One Buford Rogers of Montevideo, Minnesota, has been arrested for plotting a terrorist attack. The gentleman was found with “Molotov cocktails, suspected pipe bombs and firearms” and is affiliated with an anti-government group known as the Black Snake Militia. The Associated Press has the story.
Julian E. Barnes of the Wall Street Journal and David E. Sanger of the New York Times report that the Pentagon has directly accused the Chinese government and military of cyber espionage in its annual report to Congress entitled Military and Security Developments Involving the People’s Republic of China. Here is Paul’s post saying duh.
Tamerlan Tsarnaev’s uncle cannot find a cemetery willing to accept his nephew’s body for burial, reports the Times.
The Times also tells us that American officials investigating the Boston bombings are working closely with their Russian counterparts, and hoping that the current level of cooperation will spell future collaboration on all things counterterrorism.
A Bloomberg editorial argues that U.S. drone strikes are counterproductive to Yemen’s future, and that the U.S. and Gulf States can do far more to keep Yemen from becoming a failed state.
BBC Business Daily interviews Abraham Karem, the man who invented the Predator drone in his basement.
Drones of the domestic variety are also getting a bad rap these days. Kevin Robillard of Politico reports on the efforts of states lawmakers to restrict drone use:
Lawmakers have introduced 85 pieces of legislation in 39 states this year relating to drones, according to the National Conference of State Legislatures. Most aim to protect citizens from intrusive “spying” from the skies. Many would do that by requiring police agencies to get a warrant before deploying a drone, while allowing exceptions for life-endangering situations. Other legislation is more specific — a Minnesota measure would protect farmers from agricultural officials with an eye in the sky, while another would ban attaching weapons to drones.
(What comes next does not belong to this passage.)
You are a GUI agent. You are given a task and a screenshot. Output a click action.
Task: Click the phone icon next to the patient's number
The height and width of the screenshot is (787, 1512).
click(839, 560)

Dr. James Hamblin, the Atlantic’s Health editor, has a disconcerting piece about what it really means to force feed people.
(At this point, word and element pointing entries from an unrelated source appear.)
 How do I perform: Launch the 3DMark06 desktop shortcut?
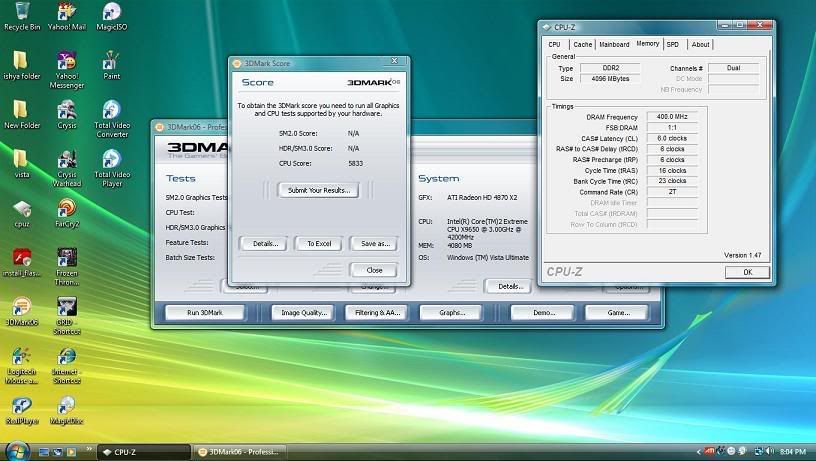coord(21,307)
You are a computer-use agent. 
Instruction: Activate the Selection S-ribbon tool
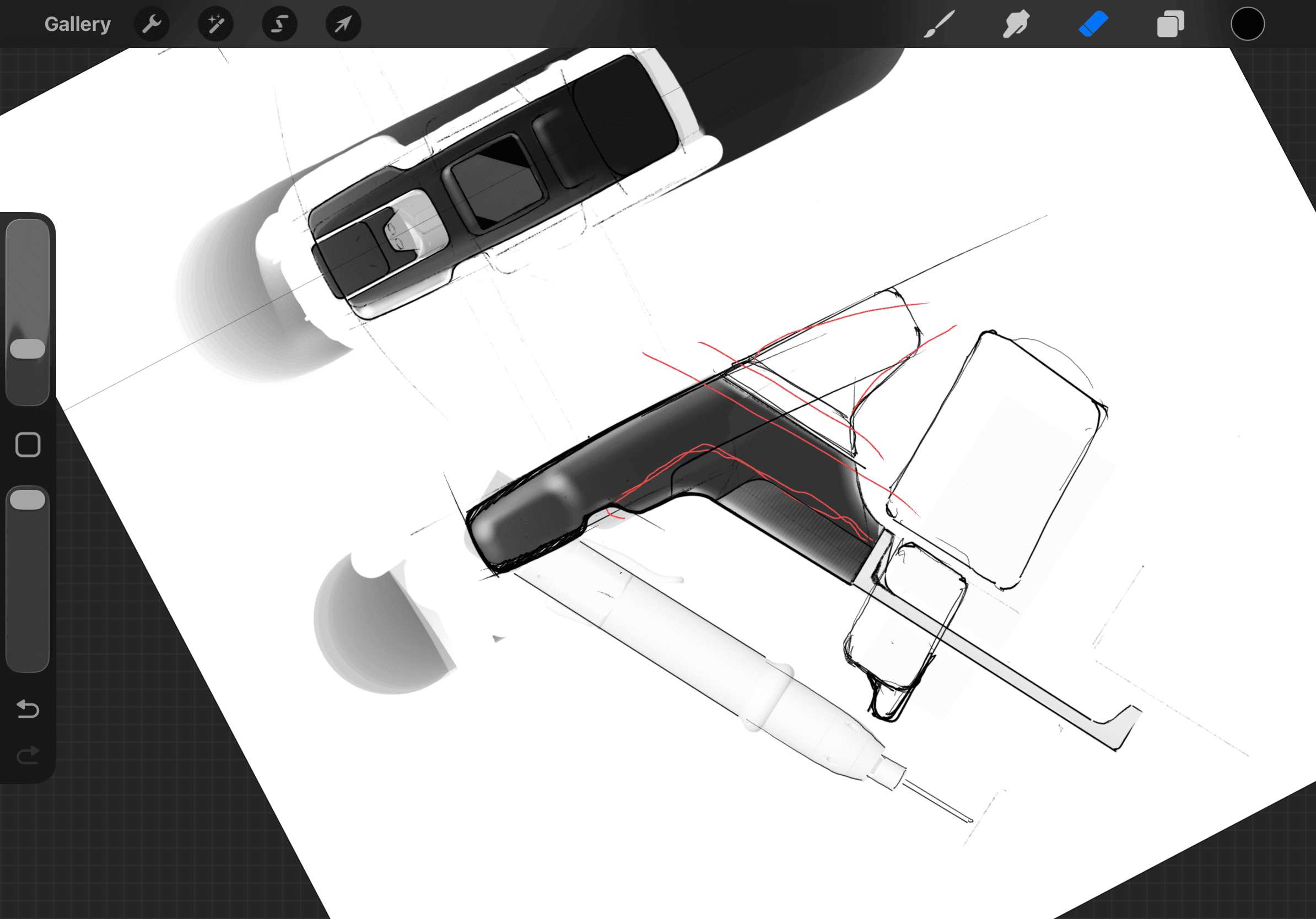[280, 24]
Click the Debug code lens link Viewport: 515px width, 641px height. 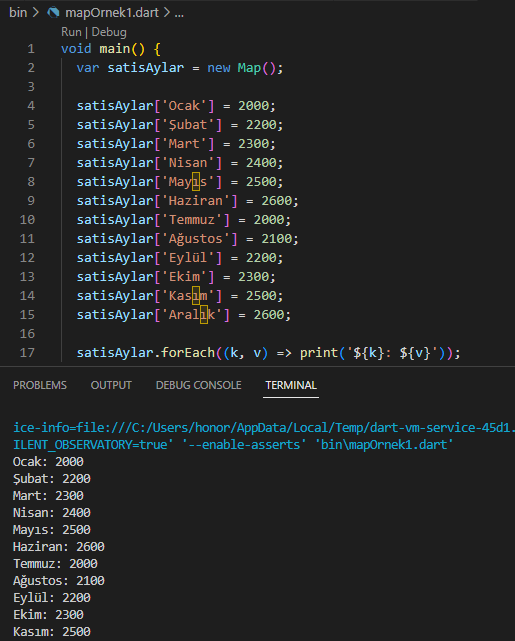pyautogui.click(x=109, y=32)
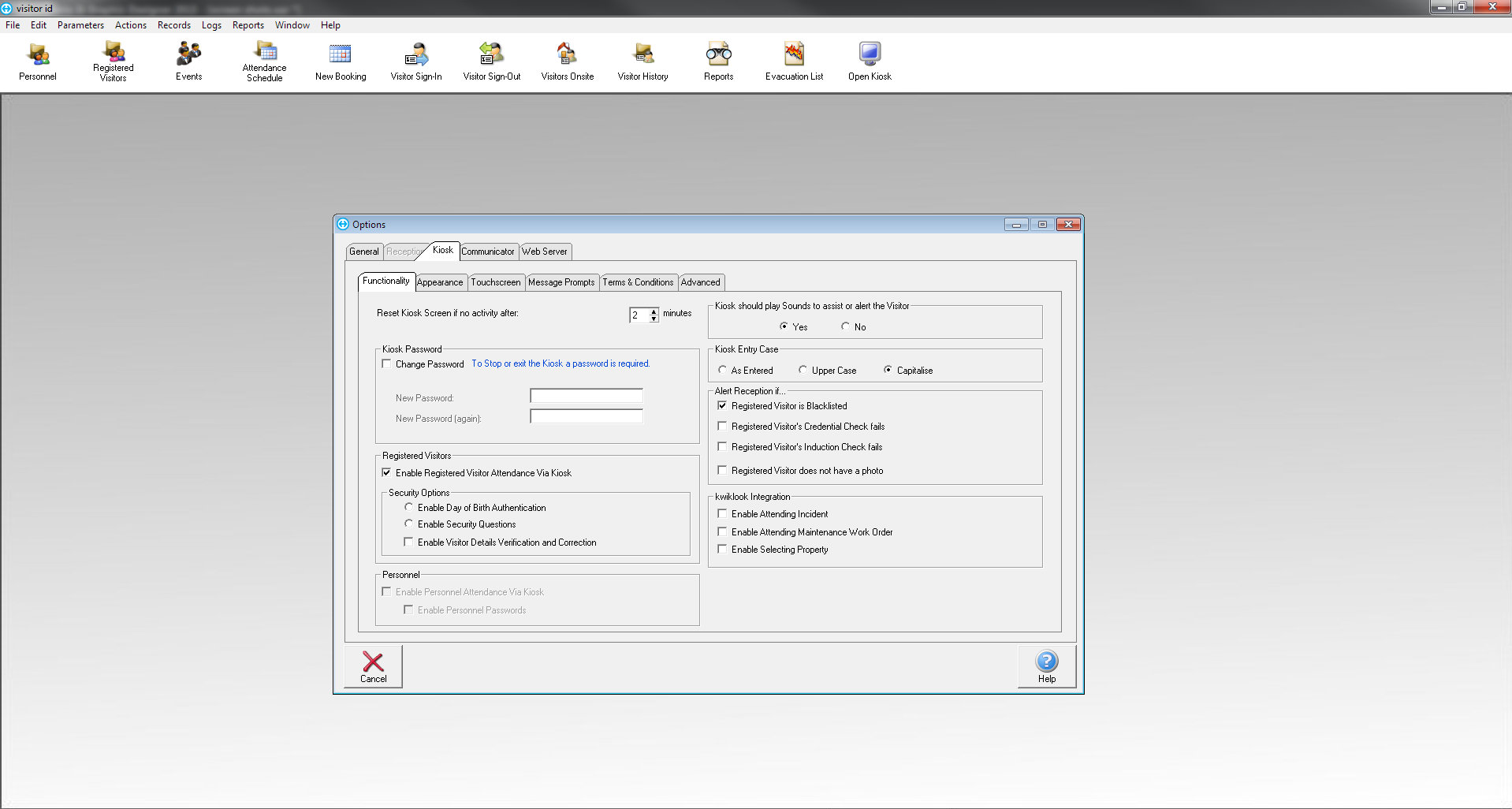Launch the Evacuation List icon
Screen dimensions: 1512x809
click(794, 62)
Speaking of secrecy, the AP reports that military judge Col. Denise Lind has ordered a closed hearing tomorrow at Fort Meade to serve as a “practice run.” She faces a decision about how to handle the presentation of classified evidence, and how much of Pfc. Bradley Manning’s trial should be held behind closed doors.
Much ado about Benghazi: George Hicks, deputy chief of mission at the U.S. embassy in Libya, who is set to testify tomorrow before Congress, will say that U.S. Special Operations forces were told to stand down while the attack on the U.S. mission in Benghazi raged. Ernesto Londoño of the Post reports on the partial testimony that was released ahead of Hicks’s appearance. Mark Thompson of TIME offers thoughts on the matter.
The Times interviewed Gen. Joseph Dunford, the new ISAF commander and successor to Gen. John Allen about the endgame in Afghanistan. What distinguishes him, according to Alissa J. Rubin and Matthew Rosenberg, is that “[h]e offered a far more positive take on the prospects for this country than many longtime Western officials here, and a less critical one than many of his predecessors had offered.”
And, Terry Cline of the Columbus Dispatch reports on a kerfuffle involving—yes, this is true—a drone and Lady Justice: it’s Today’s Moment of Zen.